Several limitations have to be considered when interpreting the results of the present study. First of all, the GCSQ was not compared to existing measures of capability of suicide. Comparisons with the Acquired Capability with Rehearsal for Suicide Scale (ACWRSS [40];) and the Suicide Capacity Scale (SCS-3 [4];) would be of particular interest. The ACWRSS is a 7-item questionnaire based on the traditional idea that capability is acquired through preparation behavior, whereas the SCS-3 is a 6-item measure assessing dispositional, acquired and practical capability for suicide. The GCSQ-FAD scale shares most items with the ACSS-FAD presented by Ribeiro and colleagues [19], therefore comparisons with the ACSS-FAD seem of less interest. Second, the current study lacks an analysis of the predictive abilities of the GCSQ to prospectively predict suicide attempts; however – using the current study sample – Forkmann et al. (Forkmann T, Glaesmer H, Paashaus L, Rath D, Schönfelder A, Juckel G, Assion J, Stengler K, Teismann T: Interpersonal-psychological theory of suicide: a prospective examination, submitted) found no indication that capability for suicide is predictive of future suicide attempts. Prospective studies using different measures to assess capability for suicide have to be awaited before determining whether methodological or theoretical inaccuracies underlie this finding. Nevertheless, the central importance of the capability construct for understanding suicidal behavior is strongly questioned by current evidence (cf. [6, 12, 13] (Forkmann T, Glaesmer H, Paashaus L, Rath D, Schönfelder A, Juckel G, Assion J, Stengler K, Teismann T: Interpersonal-psychological theory of suicide: a prospective examination, submitted)).
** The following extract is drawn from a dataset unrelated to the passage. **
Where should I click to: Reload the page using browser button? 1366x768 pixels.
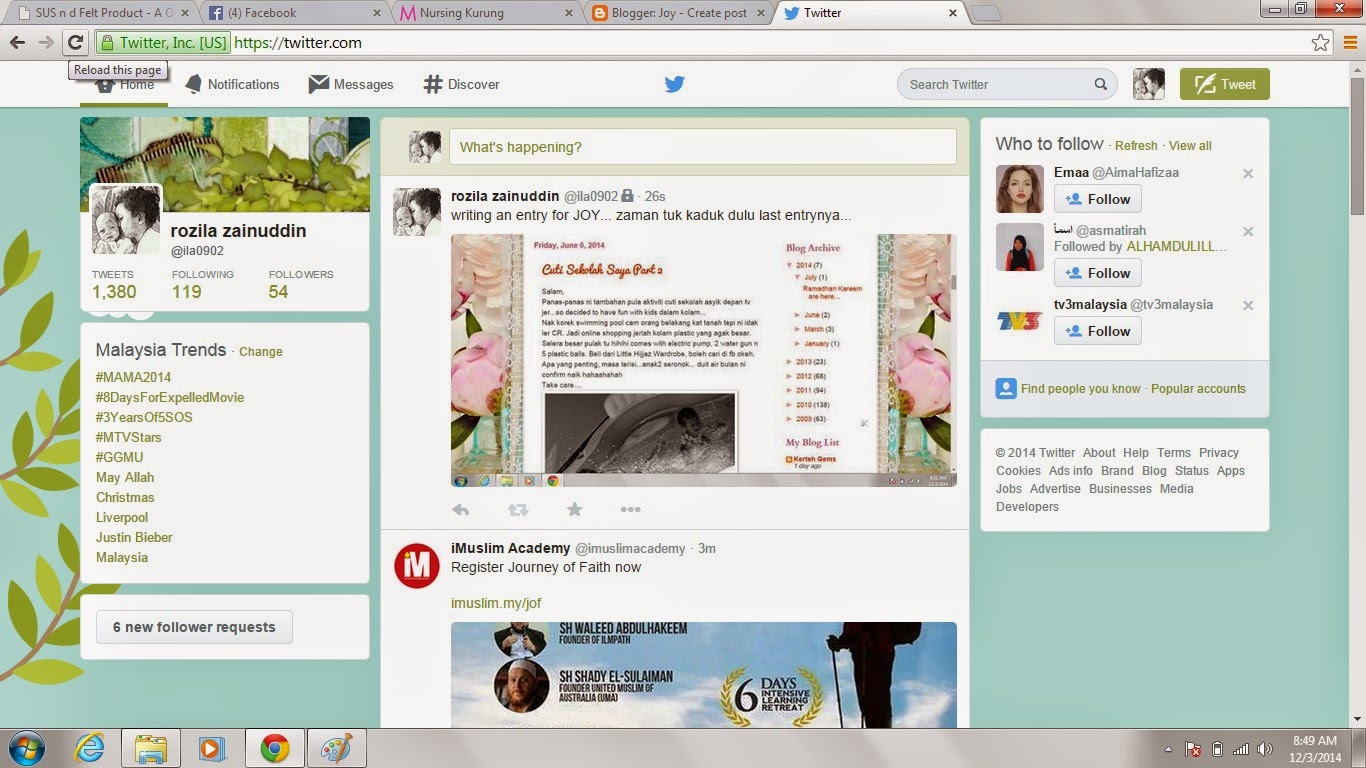click(75, 42)
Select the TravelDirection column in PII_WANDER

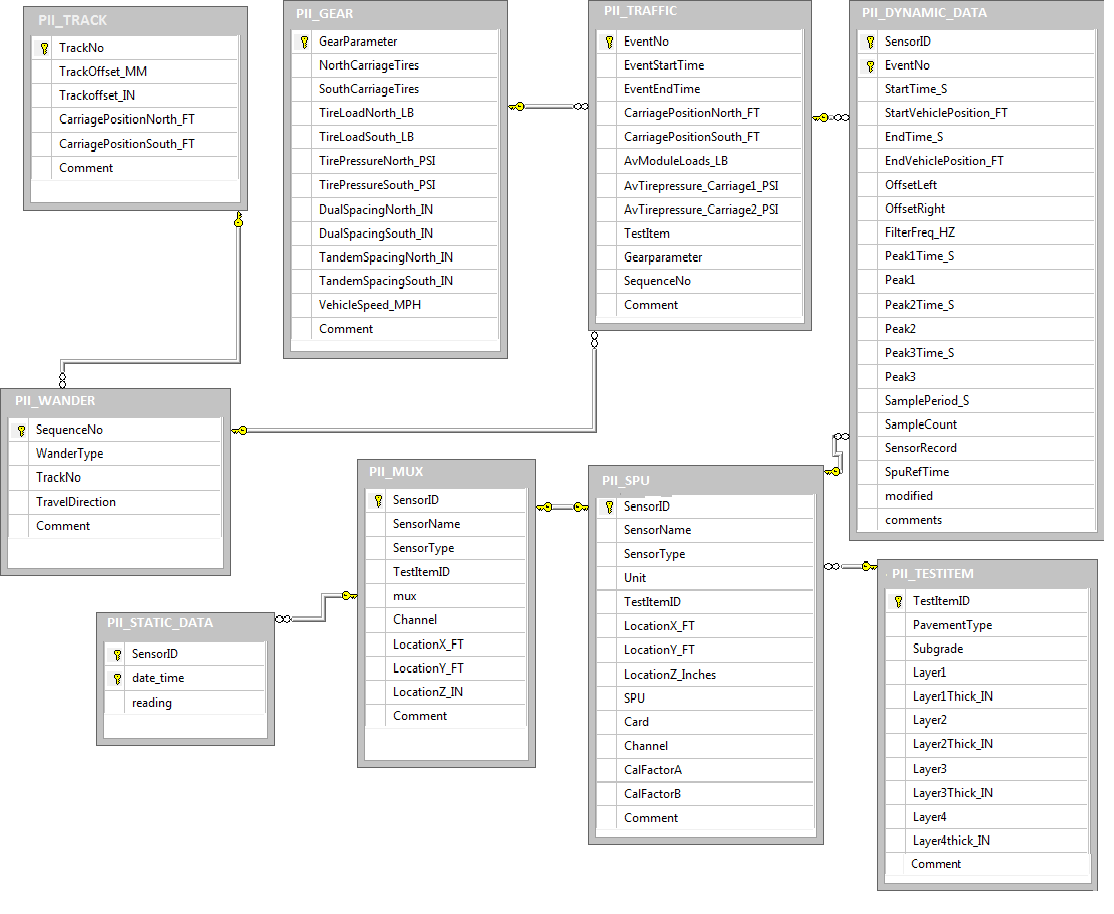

This is all the more true since two recent studies have comprehensively shown that no simple algorithm (i.e., a single factor such as capability for suicide) can accurately distinguish between suicide attempters and suicide ideators [44] or between (lifetime) suicide attempters and individuals engaging in non-suicidal self-injury [45]. These findings imply that recent ideation-to-action models do not sufficiently take into account the complexity of suicidal behaviour.

Conclusion

In summary, the current results suggest that the GCSQ is a brief, reliable, and valid measure of capability for suicide that can be used in clinic and research settings.